# Goal
Reproduce the part of the discussion about Gord's songwriting that falls between "GB: The band" and "personal. I love it!", inclusive, with no changes.

# Supplied passage

NB: Yep. It was my entry.

GB: The band is catching up to Gord – from the very start. As a lyricist he is coming into his own. He has this ability to say something really mundane that at the same time is deeply profound.

MR: I didn’t hear this one until 1997, at which point I had heard the three albums that followed. At the time, I felt like it was a little too bar rock – especially something like “Twist My Arm” – but yeah, the songwriting on this one is pretty good throughout.

NB: He’s gone up a level!

GB: He creates menace on “Little Bones.” I just love the “happy hour” lines about an eyeball and an ear.

MR: Bert, I know you love the last two tracks on this album. What makes those stand out?

NB: “Fiddler’s Green” is just so personal. I love it!

MR: It is based on a family tragedy, right?

NB: It’s about Gord’s nephew, who had a heart problem and died young. He never played it live. I love that song. It gets me every time! In fact, I was driving out to the coast with my son during the fires and it happened to be September 17th…

GB: Listening to it now, you can hear the pain of it. Where does Gord land on the all-time lyricist list?

NB: Double-digits…

MR: He’s a personal favorite, but one that I can understand not resonating in the same way as some of my other favorites.

# Records supplied

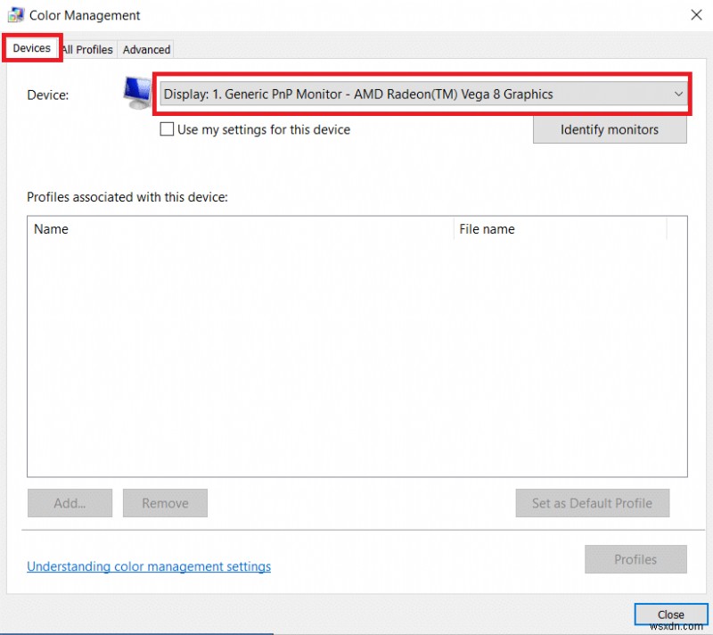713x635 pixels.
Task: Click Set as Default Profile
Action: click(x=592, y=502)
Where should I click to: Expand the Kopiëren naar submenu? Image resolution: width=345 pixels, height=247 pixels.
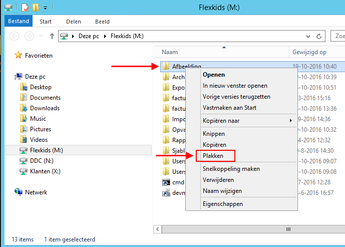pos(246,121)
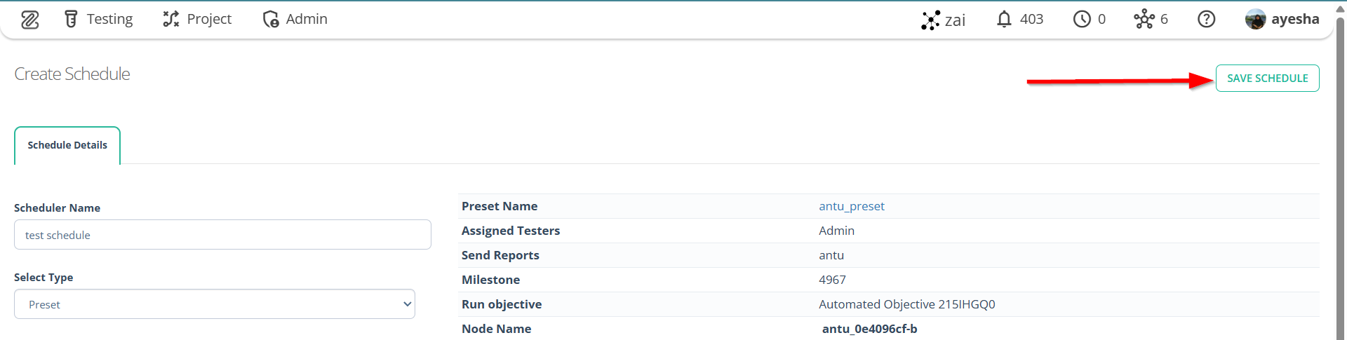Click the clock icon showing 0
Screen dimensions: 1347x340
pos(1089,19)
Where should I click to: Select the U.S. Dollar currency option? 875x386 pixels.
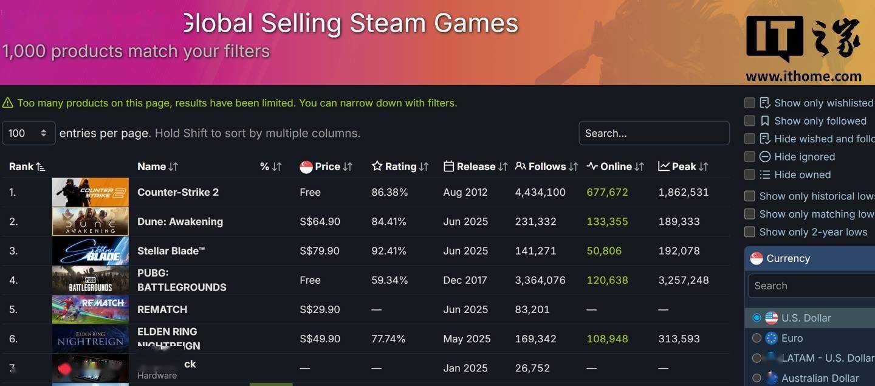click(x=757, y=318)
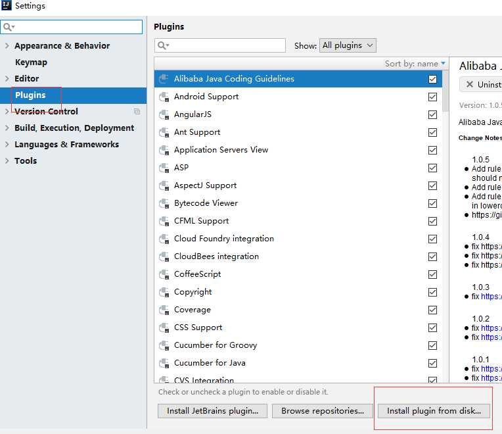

# Reply to the task
GB: The band is catching up to Gord – from the very start. As a lyricist he is coming into his own. He has this ability to say something really mundane that at the same time is deeply profound.

MR: I didn’t hear this one until 1997, at which point I had heard the three albums that followed. At the time, I felt like it was a little too bar rock – especially something like “Twist My Arm” – but yeah, the songwriting on this one is pretty good throughout.

NB: He’s gone up a level!

GB: He creates menace on “Little Bones.” I just love the “happy hour” lines about an eyeball and an ear.

MR: Bert, I know you love the last two tracks on this album. What makes those stand out?

NB: “Fiddler’s Green” is just so personal. I love it!